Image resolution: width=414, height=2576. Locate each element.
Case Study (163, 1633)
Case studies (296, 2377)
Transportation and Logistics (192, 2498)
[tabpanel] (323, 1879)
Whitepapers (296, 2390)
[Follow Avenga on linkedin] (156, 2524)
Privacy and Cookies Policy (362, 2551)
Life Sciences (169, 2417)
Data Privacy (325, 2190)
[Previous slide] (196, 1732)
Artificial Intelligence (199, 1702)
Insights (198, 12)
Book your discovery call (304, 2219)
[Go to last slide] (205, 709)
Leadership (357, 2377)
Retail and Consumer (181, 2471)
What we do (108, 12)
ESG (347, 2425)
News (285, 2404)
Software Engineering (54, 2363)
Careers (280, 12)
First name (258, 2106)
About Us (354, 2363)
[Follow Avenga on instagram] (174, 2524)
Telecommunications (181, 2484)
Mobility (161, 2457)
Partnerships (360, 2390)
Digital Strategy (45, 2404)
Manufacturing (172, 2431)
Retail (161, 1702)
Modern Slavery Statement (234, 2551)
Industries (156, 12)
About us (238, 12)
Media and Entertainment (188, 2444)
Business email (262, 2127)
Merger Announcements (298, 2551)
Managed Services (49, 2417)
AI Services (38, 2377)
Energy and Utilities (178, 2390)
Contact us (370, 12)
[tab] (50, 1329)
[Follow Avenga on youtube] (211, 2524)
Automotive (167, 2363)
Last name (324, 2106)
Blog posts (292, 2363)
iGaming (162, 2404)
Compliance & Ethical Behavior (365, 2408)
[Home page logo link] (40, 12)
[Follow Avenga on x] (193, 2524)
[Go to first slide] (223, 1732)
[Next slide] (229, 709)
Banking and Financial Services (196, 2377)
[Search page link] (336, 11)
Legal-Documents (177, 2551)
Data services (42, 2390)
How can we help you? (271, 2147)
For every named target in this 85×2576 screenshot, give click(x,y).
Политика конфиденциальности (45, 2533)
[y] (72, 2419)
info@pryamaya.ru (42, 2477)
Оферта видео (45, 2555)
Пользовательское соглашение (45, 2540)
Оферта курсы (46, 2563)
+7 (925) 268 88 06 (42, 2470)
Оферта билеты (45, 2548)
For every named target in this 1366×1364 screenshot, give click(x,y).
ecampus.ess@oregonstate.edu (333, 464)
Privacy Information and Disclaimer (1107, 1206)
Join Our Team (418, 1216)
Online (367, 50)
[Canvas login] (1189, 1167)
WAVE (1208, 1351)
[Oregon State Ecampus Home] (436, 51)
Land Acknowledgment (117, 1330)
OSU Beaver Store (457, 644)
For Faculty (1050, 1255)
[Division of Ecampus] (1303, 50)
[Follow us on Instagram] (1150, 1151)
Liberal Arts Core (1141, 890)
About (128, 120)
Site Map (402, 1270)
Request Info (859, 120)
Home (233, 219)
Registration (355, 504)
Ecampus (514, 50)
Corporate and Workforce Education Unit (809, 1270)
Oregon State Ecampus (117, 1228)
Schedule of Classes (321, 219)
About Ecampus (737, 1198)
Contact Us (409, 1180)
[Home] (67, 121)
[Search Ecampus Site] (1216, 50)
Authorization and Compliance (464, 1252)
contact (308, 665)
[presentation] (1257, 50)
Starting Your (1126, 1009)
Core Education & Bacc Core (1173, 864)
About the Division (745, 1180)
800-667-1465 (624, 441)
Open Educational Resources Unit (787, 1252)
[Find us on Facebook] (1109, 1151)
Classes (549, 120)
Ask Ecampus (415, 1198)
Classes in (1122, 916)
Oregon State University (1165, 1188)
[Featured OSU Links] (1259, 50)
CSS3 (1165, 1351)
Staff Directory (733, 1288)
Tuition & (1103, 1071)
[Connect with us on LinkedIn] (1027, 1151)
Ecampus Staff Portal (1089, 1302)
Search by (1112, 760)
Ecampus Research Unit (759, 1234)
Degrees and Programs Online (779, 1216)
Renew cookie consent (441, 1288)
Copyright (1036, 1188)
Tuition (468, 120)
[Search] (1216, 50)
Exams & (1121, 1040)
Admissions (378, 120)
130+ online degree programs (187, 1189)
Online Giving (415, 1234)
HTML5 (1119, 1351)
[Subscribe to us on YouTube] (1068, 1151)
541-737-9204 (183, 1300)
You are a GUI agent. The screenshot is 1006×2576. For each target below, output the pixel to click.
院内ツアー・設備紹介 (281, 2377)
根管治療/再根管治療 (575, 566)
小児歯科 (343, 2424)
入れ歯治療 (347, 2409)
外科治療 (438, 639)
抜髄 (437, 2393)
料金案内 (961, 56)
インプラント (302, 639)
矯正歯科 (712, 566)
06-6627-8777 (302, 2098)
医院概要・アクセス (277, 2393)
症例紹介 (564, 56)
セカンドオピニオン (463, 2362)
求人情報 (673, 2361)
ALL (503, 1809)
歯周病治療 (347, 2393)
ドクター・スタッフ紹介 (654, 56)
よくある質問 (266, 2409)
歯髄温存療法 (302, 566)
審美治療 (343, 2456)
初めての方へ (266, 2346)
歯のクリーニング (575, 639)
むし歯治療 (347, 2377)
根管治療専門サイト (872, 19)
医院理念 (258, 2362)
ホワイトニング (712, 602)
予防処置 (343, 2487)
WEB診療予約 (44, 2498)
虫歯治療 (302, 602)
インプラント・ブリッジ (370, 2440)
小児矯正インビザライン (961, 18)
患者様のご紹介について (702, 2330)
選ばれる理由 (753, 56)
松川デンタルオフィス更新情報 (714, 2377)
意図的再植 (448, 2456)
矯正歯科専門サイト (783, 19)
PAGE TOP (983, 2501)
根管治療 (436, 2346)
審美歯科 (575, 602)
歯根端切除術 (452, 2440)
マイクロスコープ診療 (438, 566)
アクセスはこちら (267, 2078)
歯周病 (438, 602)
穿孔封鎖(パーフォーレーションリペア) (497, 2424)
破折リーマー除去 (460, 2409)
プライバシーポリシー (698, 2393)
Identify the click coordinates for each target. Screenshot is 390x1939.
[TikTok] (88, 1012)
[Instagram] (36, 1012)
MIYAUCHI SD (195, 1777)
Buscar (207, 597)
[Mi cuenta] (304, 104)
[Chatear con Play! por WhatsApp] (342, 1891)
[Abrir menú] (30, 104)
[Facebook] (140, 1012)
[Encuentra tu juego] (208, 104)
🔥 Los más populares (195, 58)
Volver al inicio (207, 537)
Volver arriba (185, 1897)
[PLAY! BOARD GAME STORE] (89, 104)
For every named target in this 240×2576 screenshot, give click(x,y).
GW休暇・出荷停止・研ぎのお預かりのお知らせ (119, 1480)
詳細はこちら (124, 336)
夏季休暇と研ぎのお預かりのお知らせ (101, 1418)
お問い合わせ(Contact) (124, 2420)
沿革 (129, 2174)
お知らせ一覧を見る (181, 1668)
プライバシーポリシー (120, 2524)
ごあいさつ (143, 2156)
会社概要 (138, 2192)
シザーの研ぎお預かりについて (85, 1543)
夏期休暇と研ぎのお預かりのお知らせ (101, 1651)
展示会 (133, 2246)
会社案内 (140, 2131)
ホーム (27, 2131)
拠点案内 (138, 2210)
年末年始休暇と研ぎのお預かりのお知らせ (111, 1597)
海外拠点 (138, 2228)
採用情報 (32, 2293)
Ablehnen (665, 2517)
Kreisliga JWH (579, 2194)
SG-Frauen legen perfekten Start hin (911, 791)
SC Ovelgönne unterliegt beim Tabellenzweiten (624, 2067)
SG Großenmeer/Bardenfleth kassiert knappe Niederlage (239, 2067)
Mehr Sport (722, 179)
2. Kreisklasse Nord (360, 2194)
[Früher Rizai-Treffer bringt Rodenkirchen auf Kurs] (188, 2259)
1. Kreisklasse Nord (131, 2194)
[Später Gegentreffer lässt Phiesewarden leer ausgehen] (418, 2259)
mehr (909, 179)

=======

WHAT YOU ARE ASKED TO DO =>
When you answer, repeat every record exactly, omitting nothing.

RESPONSE TO THE TASK =>
Image resolution: width=414, height=2576. Locate each element.
Case Study (163, 1633)
Case studies (296, 2377)
Transportation and Logistics (192, 2498)
[tabpanel] (323, 1879)
Whitepapers (296, 2390)
[Follow Avenga on linkedin] (156, 2524)
Privacy and Cookies Policy (362, 2551)
Life Sciences (169, 2417)
Data Privacy (325, 2190)
[Previous slide] (196, 1732)
Artificial Intelligence (199, 1702)
Insights (198, 12)
Book your discovery call (304, 2219)
[Go to last slide] (205, 709)
Leadership (357, 2377)
Retail and Consumer (181, 2471)
What we do (108, 12)
ESG (347, 2425)
News (285, 2404)
Software Engineering (54, 2363)
Careers (280, 12)
First name (258, 2106)
About Us (354, 2363)
[Follow Avenga on instagram] (174, 2524)
Telecommunications (181, 2484)
Mobility (161, 2457)
Partnerships (360, 2390)
Digital Strategy (45, 2404)
Manufacturing (172, 2431)
Retail (161, 1702)
Modern Slavery Statement (234, 2551)
Industries (156, 12)
About us (238, 12)
Media and Entertainment (188, 2444)
Business email (262, 2127)
Merger Announcements (298, 2551)
Managed Services (49, 2417)
AI Services (38, 2377)
Energy and Utilities (178, 2390)
Contact us (370, 12)
[tab] (50, 1329)
[Follow Avenga on youtube] (211, 2524)
Automotive (167, 2363)
Last name (324, 2106)
Blog posts (292, 2363)
iGaming (162, 2404)
Compliance & Ethical Behavior (365, 2408)
[Home page logo link] (40, 12)
[Follow Avenga on x] (193, 2524)
[Go to first slide] (223, 1732)
[Next slide] (229, 709)
Banking and Financial Services (196, 2377)
[Search page link] (336, 11)
Legal-Documents (177, 2551)
Data services (42, 2390)
How can we help you? (271, 2147)
For every named target in this 85×2576 screenshot, give click(x,y).
Политика конфиденциальности (45, 2533)
[y] (72, 2419)
info@pryamaya.ru (42, 2477)
Оферта видео (45, 2555)
Пользовательское соглашение (45, 2540)
Оферта курсы (46, 2563)
+7 (925) 268 88 06 (42, 2470)
Оферта билеты (45, 2548)
For every named target in this 1366×1364 screenshot, give click(x,y).
ecampus.ess@oregonstate.edu (333, 464)
Privacy Information and Disclaimer (1107, 1206)
Join Our Team (418, 1216)
Online (367, 50)
[Canvas login] (1189, 1167)
WAVE (1208, 1351)
[Oregon State Ecampus Home] (436, 51)
Land Acknowledgment (117, 1330)
OSU Beaver Store (457, 644)
For Faculty (1050, 1255)
[Division of Ecampus] (1303, 50)
[Follow us on Instagram] (1150, 1151)
Liberal Arts Core (1141, 890)
About (128, 120)
Site Map (402, 1270)
Request Info (859, 120)
Home (233, 219)
Registration (355, 504)
Ecampus (514, 50)
Corporate and Workforce Education Unit (809, 1270)
Oregon State Ecampus (117, 1228)
Schedule of Classes (321, 219)
About Ecampus (737, 1198)
Contact Us (409, 1180)
[Home] (67, 121)
[Search Ecampus Site] (1216, 50)
Authorization and Compliance (464, 1252)
contact (308, 665)
[presentation] (1257, 50)
Starting Your (1126, 1009)
Core Education & Bacc Core (1173, 864)
About the Division (745, 1180)
800-667-1465 (624, 441)
Open Educational Resources Unit (787, 1252)
[Find us on Facebook] (1109, 1151)
Classes (549, 120)
Ask Ecampus (415, 1198)
Classes in (1122, 916)
Oregon State University (1165, 1188)
[Featured OSU Links] (1259, 50)
CSS3 (1165, 1351)
Staff Directory (733, 1288)
Tuition & (1103, 1071)
[Connect with us on LinkedIn] (1027, 1151)
Ecampus Staff Portal (1089, 1302)
Search by (1112, 760)
Ecampus Research Unit (759, 1234)
Degrees and Programs Online (779, 1216)
Renew cookie consent (441, 1288)
Copyright (1036, 1188)
Tuition (468, 120)
[Search] (1216, 50)
Exams & (1121, 1040)
Admissions (378, 120)
130+ online degree programs (187, 1189)
Online Giving (415, 1234)
HTML5 (1119, 1351)
[Subscribe to us on YouTube] (1068, 1151)
541-737-9204 (183, 1300)
You are a GUI agent. The screenshot is 1006×2576. For each target below, output the pixel to click.
院内ツアー・設備紹介 (281, 2377)
根管治療/再根管治療 (575, 566)
小児歯科 (343, 2424)
入れ歯治療 (347, 2409)
外科治療 (438, 639)
抜髄 (437, 2393)
料金案内 (961, 56)
インプラント (302, 639)
矯正歯科 (712, 566)
06-6627-8777 (302, 2098)
医院概要・アクセス (277, 2393)
症例紹介 (564, 56)
セカンドオピニオン (463, 2362)
求人情報 (673, 2361)
ALL (503, 1809)
歯周病治療 (347, 2393)
ドクター・スタッフ紹介 (654, 56)
よくある質問 (266, 2409)
歯髄温存療法 (302, 566)
審美治療 (343, 2456)
初めての方へ (266, 2346)
歯のクリーニング (575, 639)
むし歯治療 (347, 2377)
根管治療専門サイト (872, 19)
医院理念 (258, 2362)
ホワイトニング (712, 602)
予防処置 (343, 2487)
WEB診療予約 (44, 2498)
虫歯治療 (302, 602)
インプラント・ブリッジ (370, 2440)
小児矯正インビザライン (961, 18)
患者様のご紹介について (702, 2330)
選ばれる理由 (753, 56)
松川デンタルオフィス更新情報 (714, 2377)
意図的再植 (448, 2456)
矯正歯科専門サイト (783, 19)
PAGE TOP (983, 2501)
根管治療 (436, 2346)
審美歯科 (575, 602)
歯根端切除術 (452, 2440)
マイクロスコープ診療 (438, 566)
アクセスはこちら (267, 2078)
歯周病 (438, 602)
穿孔封鎖(パーフォーレーションリペア) (497, 2424)
破折リーマー除去 (460, 2409)
プライバシーポリシー (698, 2393)
Identify the click coordinates for each target. Screenshot is 390x1939.
[TikTok] (88, 1012)
[Instagram] (36, 1012)
MIYAUCHI SD (195, 1777)
Buscar (207, 597)
[Mi cuenta] (304, 104)
[Chatear con Play! por WhatsApp] (342, 1891)
[Abrir menú] (30, 104)
[Facebook] (140, 1012)
[Encuentra tu juego] (208, 104)
🔥 Los más populares (195, 58)
Volver al inicio (207, 537)
Volver arriba (185, 1897)
[PLAY! BOARD GAME STORE] (89, 104)
For every named target in this 240×2576 screenshot, give click(x,y).
GW休暇・出荷停止・研ぎのお預かりのお知らせ (119, 1480)
詳細はこちら (124, 336)
夏季休暇と研ぎのお預かりのお知らせ (101, 1418)
お問い合わせ(Contact) (124, 2420)
沿革 (129, 2174)
お知らせ一覧を見る (181, 1668)
プライバシーポリシー (120, 2524)
ごあいさつ (143, 2156)
会社概要 (138, 2192)
シザーの研ぎお預かりについて (85, 1543)
夏期休暇と研ぎのお預かりのお知らせ (101, 1651)
展示会 (133, 2246)
会社案内 (140, 2131)
ホーム (27, 2131)
拠点案内 (138, 2210)
年末年始休暇と研ぎのお預かりのお知らせ (111, 1597)
海外拠点 (138, 2228)
採用情報 (32, 2293)
Ablehnen (665, 2517)
Kreisliga JWH (579, 2194)
SG-Frauen legen perfekten Start hin (911, 791)
SC Ovelgönne unterliegt beim Tabellenzweiten (624, 2067)
SG Großenmeer/Bardenfleth kassiert knappe Niederlage (239, 2067)
Mehr Sport (722, 179)
2. Kreisklasse Nord (360, 2194)
[Früher Rizai-Treffer bringt Rodenkirchen auf Kurs] (188, 2259)
1. Kreisklasse Nord (131, 2194)
[Später Gegentreffer lässt Phiesewarden leer ausgehen] (418, 2259)
mehr (909, 179)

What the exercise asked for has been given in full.